Analog compute-in-memory (ACIM) has been intensively investigated, pursuing better energy efficiency, network accuracy, and compatibility with various AI models [1-5]. In particular, SRAM-based ACIM macros achieve the flexibility of input/weight (IN/W) allocation incorporating bit-serial inputs, bitwise weight loading across multiple bitlines (BL), and digital shift-and-add multiplication of partial sum (PSUM) in the output line (OL). However, shift-and-add multiplication inevitably exacerbates the PSUM errors arising from the computing/readout process under device mismatches and a limited sensing margin (SM) in ACIM (Fig. 1).
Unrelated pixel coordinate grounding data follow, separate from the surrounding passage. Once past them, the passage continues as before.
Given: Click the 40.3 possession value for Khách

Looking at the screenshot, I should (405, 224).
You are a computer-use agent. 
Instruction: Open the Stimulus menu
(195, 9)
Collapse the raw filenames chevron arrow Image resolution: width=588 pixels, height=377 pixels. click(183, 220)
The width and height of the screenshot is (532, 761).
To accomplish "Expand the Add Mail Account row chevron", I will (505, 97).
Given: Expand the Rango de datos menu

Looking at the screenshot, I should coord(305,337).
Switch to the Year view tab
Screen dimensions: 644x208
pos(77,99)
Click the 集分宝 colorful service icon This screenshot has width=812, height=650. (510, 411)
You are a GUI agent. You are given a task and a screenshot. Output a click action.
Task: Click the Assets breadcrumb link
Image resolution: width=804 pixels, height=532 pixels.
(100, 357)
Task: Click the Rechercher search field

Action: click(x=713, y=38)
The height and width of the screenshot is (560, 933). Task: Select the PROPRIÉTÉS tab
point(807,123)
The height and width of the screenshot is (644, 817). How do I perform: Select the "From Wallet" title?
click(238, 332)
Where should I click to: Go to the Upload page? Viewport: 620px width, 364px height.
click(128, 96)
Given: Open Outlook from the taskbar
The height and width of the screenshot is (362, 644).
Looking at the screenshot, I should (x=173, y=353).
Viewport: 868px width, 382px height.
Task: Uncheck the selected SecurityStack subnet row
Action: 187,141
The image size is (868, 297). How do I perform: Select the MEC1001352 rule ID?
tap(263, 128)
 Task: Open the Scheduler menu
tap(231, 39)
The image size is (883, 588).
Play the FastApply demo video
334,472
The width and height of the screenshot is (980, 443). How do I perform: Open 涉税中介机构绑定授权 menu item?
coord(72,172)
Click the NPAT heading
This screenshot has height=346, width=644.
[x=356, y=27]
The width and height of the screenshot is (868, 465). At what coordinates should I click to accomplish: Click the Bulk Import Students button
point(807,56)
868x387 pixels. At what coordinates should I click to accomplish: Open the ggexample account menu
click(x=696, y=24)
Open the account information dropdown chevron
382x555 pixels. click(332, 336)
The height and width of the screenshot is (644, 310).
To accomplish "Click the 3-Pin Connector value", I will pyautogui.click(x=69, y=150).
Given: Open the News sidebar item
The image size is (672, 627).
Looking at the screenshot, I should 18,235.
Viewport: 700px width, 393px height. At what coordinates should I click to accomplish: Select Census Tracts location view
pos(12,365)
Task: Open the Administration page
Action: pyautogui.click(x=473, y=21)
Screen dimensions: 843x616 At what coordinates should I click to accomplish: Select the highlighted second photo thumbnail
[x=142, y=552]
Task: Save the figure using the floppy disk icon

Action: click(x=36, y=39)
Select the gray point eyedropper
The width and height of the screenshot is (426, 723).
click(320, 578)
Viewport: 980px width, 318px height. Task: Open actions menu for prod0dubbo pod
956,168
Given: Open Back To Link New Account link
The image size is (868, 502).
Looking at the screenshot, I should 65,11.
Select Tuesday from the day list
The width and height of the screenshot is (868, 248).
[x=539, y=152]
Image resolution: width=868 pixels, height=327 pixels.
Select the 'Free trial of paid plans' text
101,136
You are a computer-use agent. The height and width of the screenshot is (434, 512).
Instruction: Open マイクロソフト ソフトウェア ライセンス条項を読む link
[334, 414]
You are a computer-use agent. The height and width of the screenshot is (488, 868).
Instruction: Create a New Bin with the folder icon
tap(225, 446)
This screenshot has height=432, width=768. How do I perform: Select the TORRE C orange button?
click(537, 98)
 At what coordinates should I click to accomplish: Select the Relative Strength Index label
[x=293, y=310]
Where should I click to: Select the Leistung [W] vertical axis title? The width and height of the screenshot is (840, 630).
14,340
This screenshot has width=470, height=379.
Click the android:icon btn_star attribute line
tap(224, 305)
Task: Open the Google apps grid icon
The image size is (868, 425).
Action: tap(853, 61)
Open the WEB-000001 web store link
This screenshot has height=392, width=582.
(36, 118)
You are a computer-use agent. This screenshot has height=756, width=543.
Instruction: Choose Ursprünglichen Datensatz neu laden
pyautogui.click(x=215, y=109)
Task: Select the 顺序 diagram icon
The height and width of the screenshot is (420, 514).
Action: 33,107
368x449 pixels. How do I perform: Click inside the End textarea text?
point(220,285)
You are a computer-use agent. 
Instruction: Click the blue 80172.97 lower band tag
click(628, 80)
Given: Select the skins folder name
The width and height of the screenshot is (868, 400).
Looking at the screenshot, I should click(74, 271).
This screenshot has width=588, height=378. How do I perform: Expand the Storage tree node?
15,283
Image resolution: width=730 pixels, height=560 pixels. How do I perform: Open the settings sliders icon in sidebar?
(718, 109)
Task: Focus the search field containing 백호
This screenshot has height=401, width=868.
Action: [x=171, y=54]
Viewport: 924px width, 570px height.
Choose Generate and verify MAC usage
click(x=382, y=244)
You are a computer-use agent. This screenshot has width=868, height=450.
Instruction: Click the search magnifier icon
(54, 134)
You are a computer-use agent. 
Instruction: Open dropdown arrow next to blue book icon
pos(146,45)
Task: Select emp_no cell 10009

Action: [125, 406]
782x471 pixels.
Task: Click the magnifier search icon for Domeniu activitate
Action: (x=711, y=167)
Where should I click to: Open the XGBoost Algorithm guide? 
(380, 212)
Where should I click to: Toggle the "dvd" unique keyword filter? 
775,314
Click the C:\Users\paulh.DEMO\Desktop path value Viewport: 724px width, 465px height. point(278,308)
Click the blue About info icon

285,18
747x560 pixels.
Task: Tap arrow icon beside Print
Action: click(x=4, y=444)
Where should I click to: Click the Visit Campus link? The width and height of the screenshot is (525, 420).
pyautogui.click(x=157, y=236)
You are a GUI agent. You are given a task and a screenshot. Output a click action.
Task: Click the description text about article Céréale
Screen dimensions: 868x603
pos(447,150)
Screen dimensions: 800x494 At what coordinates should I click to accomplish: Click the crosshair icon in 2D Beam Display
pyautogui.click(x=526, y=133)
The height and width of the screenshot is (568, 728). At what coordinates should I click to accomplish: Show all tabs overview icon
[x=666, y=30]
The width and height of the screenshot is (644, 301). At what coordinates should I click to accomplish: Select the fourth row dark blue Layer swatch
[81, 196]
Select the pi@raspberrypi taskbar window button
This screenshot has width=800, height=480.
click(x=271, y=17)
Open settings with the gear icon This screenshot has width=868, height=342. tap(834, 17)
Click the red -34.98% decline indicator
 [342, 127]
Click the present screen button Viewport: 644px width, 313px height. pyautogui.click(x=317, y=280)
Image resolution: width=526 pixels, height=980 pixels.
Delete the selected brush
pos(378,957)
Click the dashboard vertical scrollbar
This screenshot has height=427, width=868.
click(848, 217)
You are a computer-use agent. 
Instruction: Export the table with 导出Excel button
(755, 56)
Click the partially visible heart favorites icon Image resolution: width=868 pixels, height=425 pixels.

This leads to severely erroneous MAC outputs and substantial accuracy loss, impeding the practical utilization of ACIM. To mitigate the Psum errors, the ACIM macro with high-precision IN/W and truncation at the MAC output was proposed [4]. The truncation filters out the quantization noise to an extent, thereby attaining the mitigated accuracy loss. Nevertheless, prior work still suffers from PSUM errors due to limited VLSB of high-resolution ADCs. Furthermore, the truncated MAC outputs undermine the advantages of high-precision IN/W undergoing frequent weight updates in ACIM macros. An alternative approach is using a low-resolution ADC with quantization for PSUM to secure higher VLSB and suppress the resultant PSUM error [5]. However, under high macro utilization, it eventually suffers from accuracy loss due to quantization error, which is amplified by the shift and adder. To address the challenges, the drive strength-based SRAM compute-in-memory (DS-CIM) macro is proposed featuring: 1) 6b drive strength-mode sensing with adaptive dynamic range that secures up to 39.2x-boosted sensing margin and 97% of error-free Psum readout on 2's-complement 4b-IN/W ResNet-20 benchmarks, 2) row-wise adaptive dynamic range SAR (ADR-SAR) logic enabling concurrent ADC readout at every OL with the area efficiency of 15.83 TOPS/mm2, 3) input-aware binary search (IABS) reducing average ADC conversion cycles by 64% on the ResNet-20 benchmark, and 4) a heterogeneous logic unit (HLU) for column-wise logic reconfigurability. © 2024 IEEE.